Proverbia Iuris

Fictio cessat, ubi veritas locum habere potest

Fictio cessat, ubi veritas locum habere potest – die Fiktion scheidet aus, wo die Wahrheit Platz greifen kann.

Dieser Satz beschreibt eine Grundlage einer Fiktion: Eine Fiktion will zwei Sachverhalte gleichsetzen, obwohl es genau weiss, dass die Sachverhalte eigentlich unterschiedlich sind.

Will das Gesetz dagegen zwei Sachverhalte gleichsetzen, die eventuell auch gleich sein können, handelt es sich um eine unwiderlegbare Vermutung. Bei einer solchen unwiderlegbaren Vermutung ist es dem Gesetzgeber bei Vorliegen von A egal ob auch B vorliegt oder nicht – dessen vorliegen wird vielmehr unwiderlegbar vermutet.

Der Unterschied wird an zwei Beispielen deutlich:

Ein Beispiel für eine Fiktion ist § 162 Abs. 1 BGB: „Wird der Eintritt der Bedingung von der Partei, zu deren Nachteil er gereichen würde, wider Treu und Glauben verhindert, so gilt die Bedingung als eingetreten.“ Die Bedingung ist in diesem Fall gerade nicht eingetreten, denn der Eintritt wurde ja gerade verhindert. Trotzdem ordnet das Gesetz an, dass die Bedingung als eingetreten gilt.
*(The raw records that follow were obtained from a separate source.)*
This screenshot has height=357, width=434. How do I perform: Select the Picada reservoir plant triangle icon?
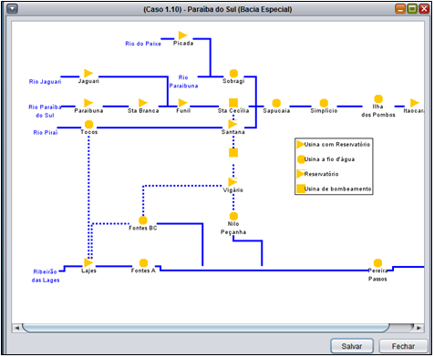(x=182, y=36)
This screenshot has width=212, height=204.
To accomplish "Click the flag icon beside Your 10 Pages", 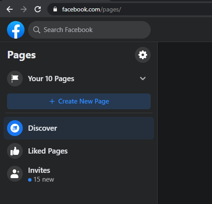I will [x=15, y=79].
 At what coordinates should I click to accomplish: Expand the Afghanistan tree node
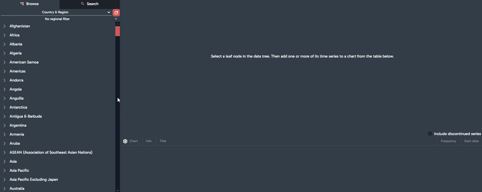(5, 26)
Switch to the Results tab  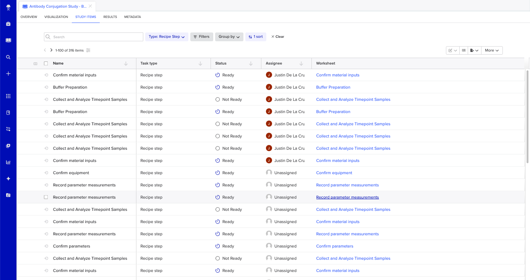pos(110,17)
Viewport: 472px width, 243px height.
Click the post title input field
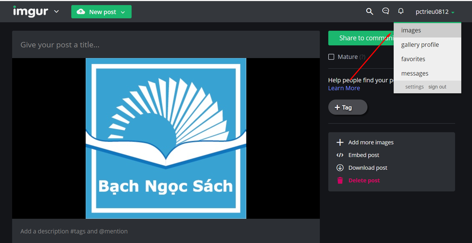pyautogui.click(x=166, y=45)
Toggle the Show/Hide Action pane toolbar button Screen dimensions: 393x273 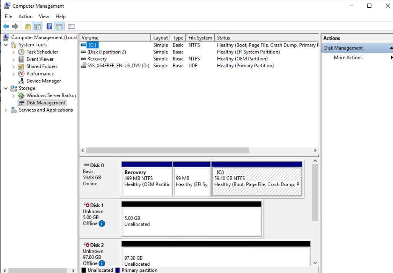(x=59, y=26)
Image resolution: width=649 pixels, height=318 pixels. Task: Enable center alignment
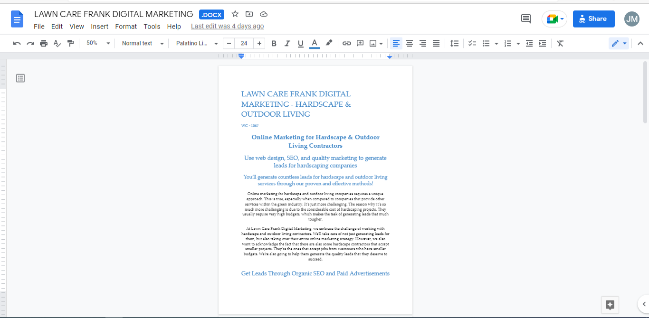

Ein Beispiel für eine unwiderlegbare Vermutung ist dagegen die Regel des § 1566 Abs. 2 BGB: „Es wird unwiderlegbar vermutet, dass die Ehe gescheitert ist, wenn die Ehegatten seit drei Jahren getrennt leben.“ Eine Ehe kann nach dreijähriger Trennung gescheitert sein, muss aber nicht. Dem Gesetz ist das dagegen egal, das Scheitern wird in diesem Fall unwiderlegbar vermutet.